◆ EXERCISE GOAL: Look below for the line that contains "Task: Select the", then copy it and each following line to the end of the records, minus any pictures.

◆ RECORDS TO PROCESS:
·····

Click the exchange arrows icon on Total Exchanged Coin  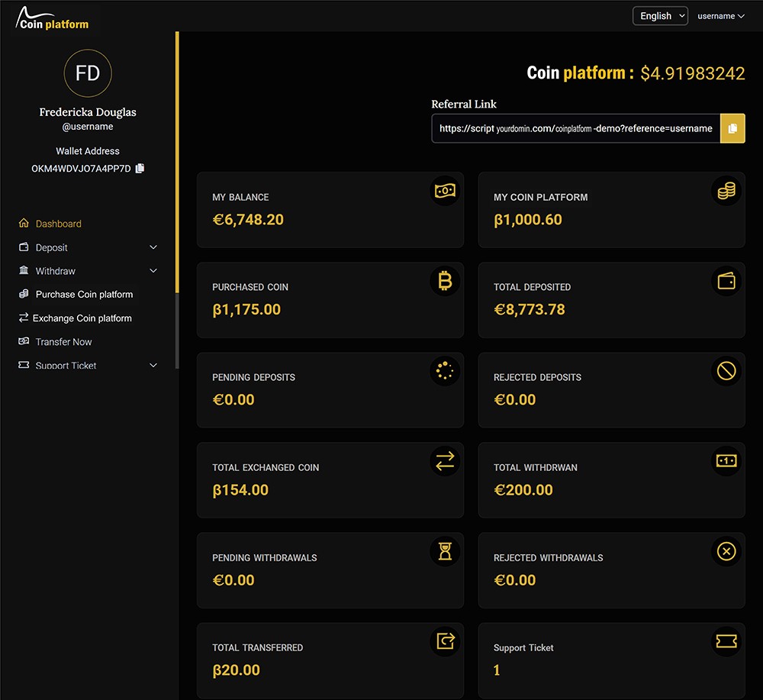pyautogui.click(x=445, y=461)

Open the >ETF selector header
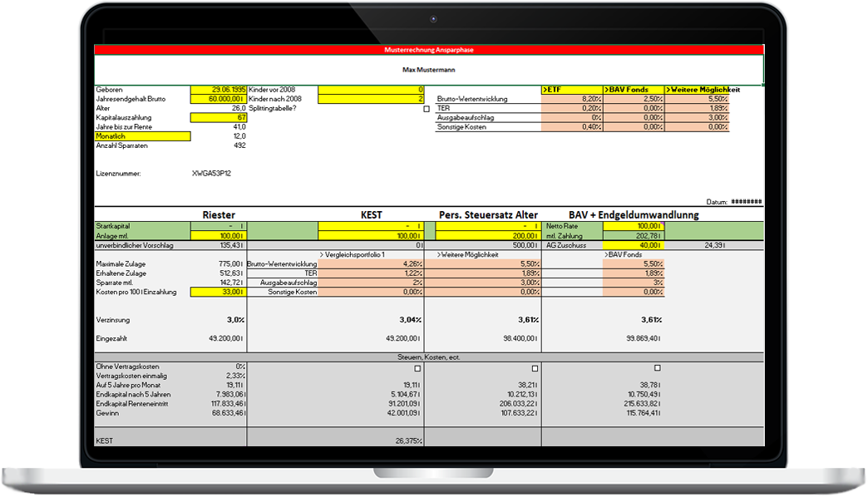[x=571, y=90]
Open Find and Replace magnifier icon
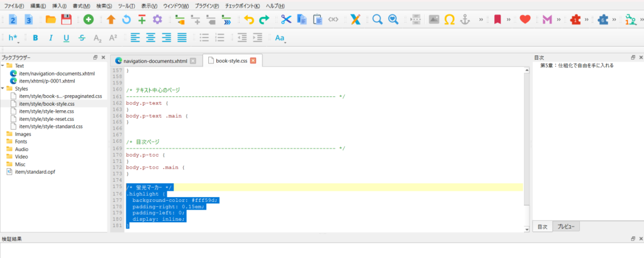This screenshot has height=258, width=644. (377, 20)
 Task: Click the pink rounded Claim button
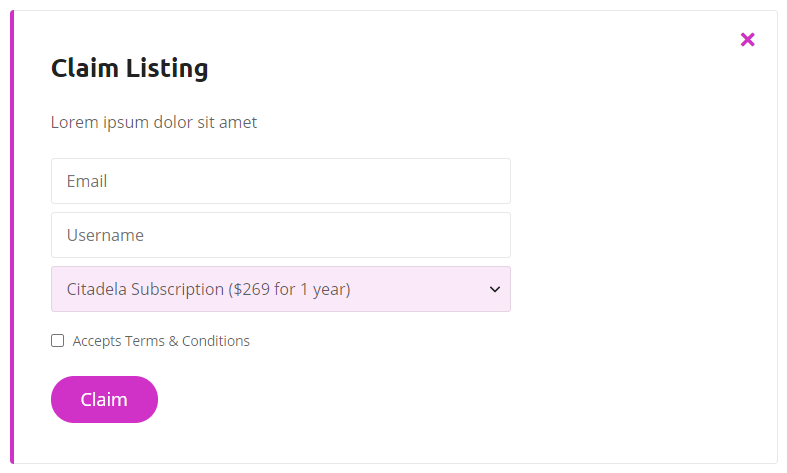104,399
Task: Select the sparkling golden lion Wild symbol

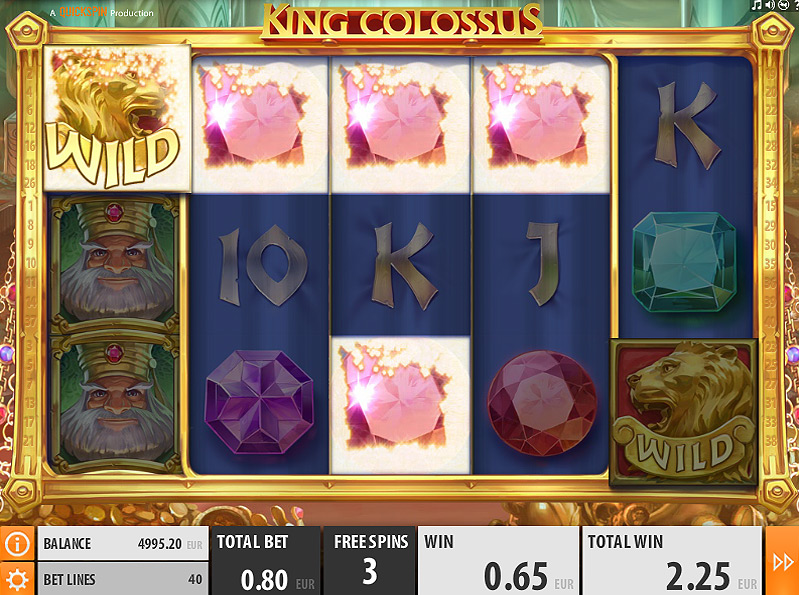Action: point(117,118)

·····

◆ ANSWER SECTION:
Task: Select the sparkling golden lion Wild symbol

Action: point(117,118)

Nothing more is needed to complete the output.